Here are a couple of observations on the nature of writing for performance.
MOZART:
Some years ago, I found myself taking a summer course in playwriting from noted playwright Allen Partridge. I was toiling away on what was to become Diving In. We students would turn in our pages each day, and receive his teacherly criticism the next day.
One day, Partridge handed back my pages and he had written in red ink on the top page "Too many notes, Wolfgang!" It was the only note. I queried him and he responded "Watch Amadeus." So I did. Near the beginning of the film, Emperor Joseph II give Mozart some helpful advice:
"My dear young man, don't take it too hard. Your work is ingenious. It's quality work. And there are simply too many notes, that's all. Just cut a few and it will be perfect."So I took this up with Partridge, and received the best piece of writing advice I've ever been given. Essentially, why use a paragraph when a well wrought phrase would accomplish the same thing? Economy of word leads to greater emotional impact.
The analogy is a bit off, because one should strive to write like Mozart. In Mozart's work, every note is in its proper place. There is nothing superfluous. Or as Mozart retorts to the Emporer:
"Which few did you have in mind, Majesty?"Of course, he was Wolfgang Amadeus Mozart, and I was just a snot-nosed young playwright. Indeed, Diving In had a few too many "notes." It's a lesson I'm still learning.
BEETHOVEN:
The way I learned it, when Beethoven went deaf, his music went nuts. Musicians complained about the difficulty of performing his music. The notes were too high, too difficult to reach; his passages were far too complex to play with human hands. And yet, the music is beautiful, challenging and nuanced.

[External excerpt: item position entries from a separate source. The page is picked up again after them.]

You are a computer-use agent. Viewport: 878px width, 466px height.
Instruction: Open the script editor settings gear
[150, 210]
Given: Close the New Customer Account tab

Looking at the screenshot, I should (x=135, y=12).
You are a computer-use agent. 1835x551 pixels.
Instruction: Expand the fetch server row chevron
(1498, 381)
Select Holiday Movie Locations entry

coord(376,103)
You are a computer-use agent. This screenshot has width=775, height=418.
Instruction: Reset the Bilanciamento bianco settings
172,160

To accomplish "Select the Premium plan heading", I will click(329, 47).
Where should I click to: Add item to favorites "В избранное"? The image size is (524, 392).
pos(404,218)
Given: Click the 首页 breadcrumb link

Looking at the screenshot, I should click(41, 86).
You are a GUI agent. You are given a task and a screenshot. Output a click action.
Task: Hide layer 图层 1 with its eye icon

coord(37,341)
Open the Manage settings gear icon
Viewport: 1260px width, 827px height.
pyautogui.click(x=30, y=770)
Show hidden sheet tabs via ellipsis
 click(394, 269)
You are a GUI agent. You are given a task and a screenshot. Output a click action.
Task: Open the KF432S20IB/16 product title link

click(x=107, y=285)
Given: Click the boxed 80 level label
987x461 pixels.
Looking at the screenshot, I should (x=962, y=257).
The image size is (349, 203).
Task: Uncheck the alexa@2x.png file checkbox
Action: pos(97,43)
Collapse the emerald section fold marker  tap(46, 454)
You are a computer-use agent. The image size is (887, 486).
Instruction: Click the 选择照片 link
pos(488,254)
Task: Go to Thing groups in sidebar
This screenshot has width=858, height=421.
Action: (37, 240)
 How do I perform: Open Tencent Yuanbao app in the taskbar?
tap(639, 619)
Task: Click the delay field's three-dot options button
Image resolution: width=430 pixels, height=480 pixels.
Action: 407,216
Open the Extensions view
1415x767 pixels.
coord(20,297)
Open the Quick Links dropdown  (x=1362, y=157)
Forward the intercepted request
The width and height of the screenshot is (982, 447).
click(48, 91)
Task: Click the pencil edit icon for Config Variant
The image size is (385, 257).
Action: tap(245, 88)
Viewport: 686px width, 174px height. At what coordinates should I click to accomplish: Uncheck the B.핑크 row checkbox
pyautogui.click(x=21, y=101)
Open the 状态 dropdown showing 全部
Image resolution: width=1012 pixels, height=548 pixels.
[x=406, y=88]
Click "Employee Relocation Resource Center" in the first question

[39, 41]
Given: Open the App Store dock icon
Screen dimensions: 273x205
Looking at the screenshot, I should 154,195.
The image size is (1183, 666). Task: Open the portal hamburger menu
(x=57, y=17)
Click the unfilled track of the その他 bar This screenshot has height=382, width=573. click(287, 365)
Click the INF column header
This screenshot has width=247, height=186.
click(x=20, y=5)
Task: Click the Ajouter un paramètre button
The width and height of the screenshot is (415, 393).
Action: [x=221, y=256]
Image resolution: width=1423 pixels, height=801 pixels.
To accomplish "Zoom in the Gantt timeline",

Well, I try to write like Beethoven.
Oh, I don't get too ridiculous with the demands I put on a performer. I don't expect them to sprout wings or bleed tapioca pudding.
However, I may write a character who makes an emotional turn "on a dime." I have a certain fondness for repetition in monologues that makes them difficult to memorize. I may even force a performer to say words and relate experiences that are horrible, embarrassing, disgusting, etc. It's only because I respect actors enough to bring my "A" game as a writer.
Mamet does this. Read Oleanna sometime. It's perhaps the most infuriating piece of dramatic literature that I've ever thrown across the room (several times.) The more I read it, the more I grow to appreciate it. It's compelling, subtle, nuanced. It's also two actors with their asses glued to furniture blathering on and on in a repetitious verbal tennis match. On the surface, nothing really seems to happen. I had the good fortune to direct the final scene of the play for an acting class, and I really began to get it: The slow burn, the psychological chess match.
I do try to write like Beethoven and write like Mozart. Because if I'm not going to really put forth the effort, what's the damn point?